A collective witch hunt, the tying of a young man, half-naked, to a lamp post and his public flogging, or the forced entering of an apartment, from the balcony of which furniture is soon sent flying without anyone trying to intervene – these scenes are not horrific fantasies, but real incidents witnessed in Egypt. Incidents that just a few decades ago would have been impossible, indeed unthinkable – and yet nowadays appear completely normal.
These days we witness people in Beirut rejoicing and handing out sweets in their delight at the carnage in the Syrian town of Al-Qusayr, inhabitants of the western part of Aleppo welcoming the destruction and the deaths in the eastern part of their own city. Elsewhere, the bloodbath on Rabaa Al-Adawiya Square in Cairo is met with joy and satisfaction. "Factions" of a people celebrate death coming to other "factions" of one and the same people, thus making common cause with the barbarism of the state, with all its rationalisations and staging.
How did we ever sink so low?
I am convinced that one explanation lies in the relations between three specific elements – the state, society and law/morality. Before the advent of the modern state, the traditional system of rule saw to it that the "natural order" of things was preserved, embodied in morality and in the traditions common to all of the state's inhabitants, which regulated their conduct. Morality and traditions were overlaid by religious laws, which were also a part of society. The role of the ruling system was therefore limited to maintaining the "natural order", as well as ensuring its survival and preservation.
With the onset of the Ottoman reforms, however, the state was increasingly empowered with legal authority in all possible matters, charged with wresting this authority from society and making the law its own exclusive domain.

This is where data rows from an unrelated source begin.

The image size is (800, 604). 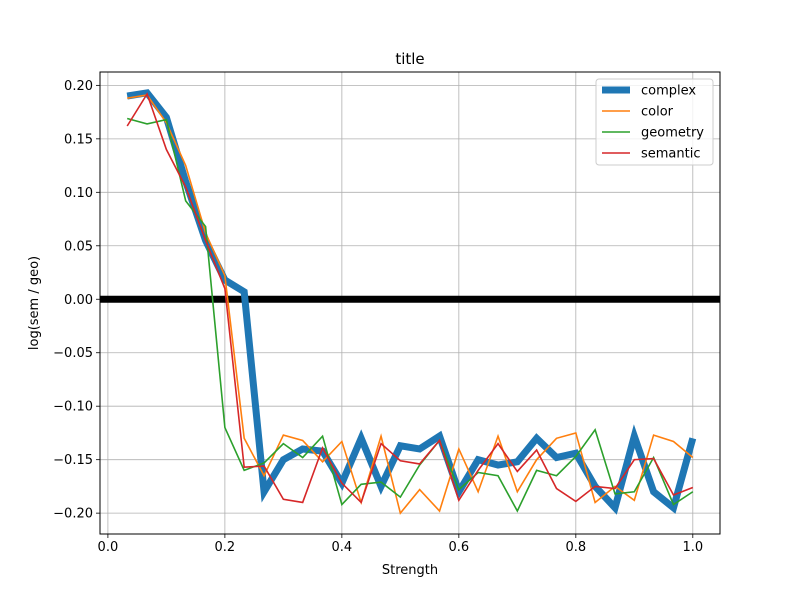 What do you see at coordinates (73, 408) in the screenshot?
I see `y-tick-label: −0.10` at bounding box center [73, 408].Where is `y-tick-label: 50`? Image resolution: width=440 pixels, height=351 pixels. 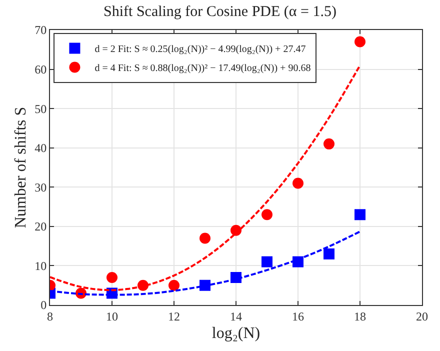 y-tick-label: 50 is located at coordinates (40, 109). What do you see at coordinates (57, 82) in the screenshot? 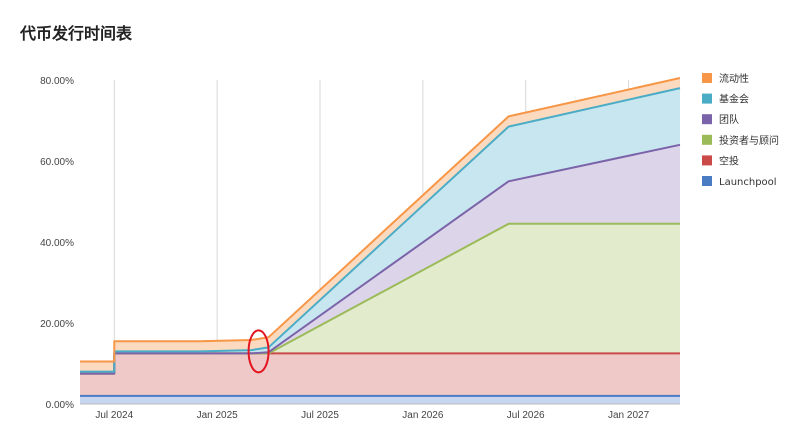
I see `y-tick-label: 80.00%` at bounding box center [57, 82].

This process reached its height after the end of colonial rule, which had itself previously snatched full legal authority from society, until the state even ordered the seizure of the waqf – the religious foundations – and their nationalisation. These very same waqf had once guaranteed the independence of the religious institutions, which stood guard over all matters of religious and moral law and defended them from the incursion of the state.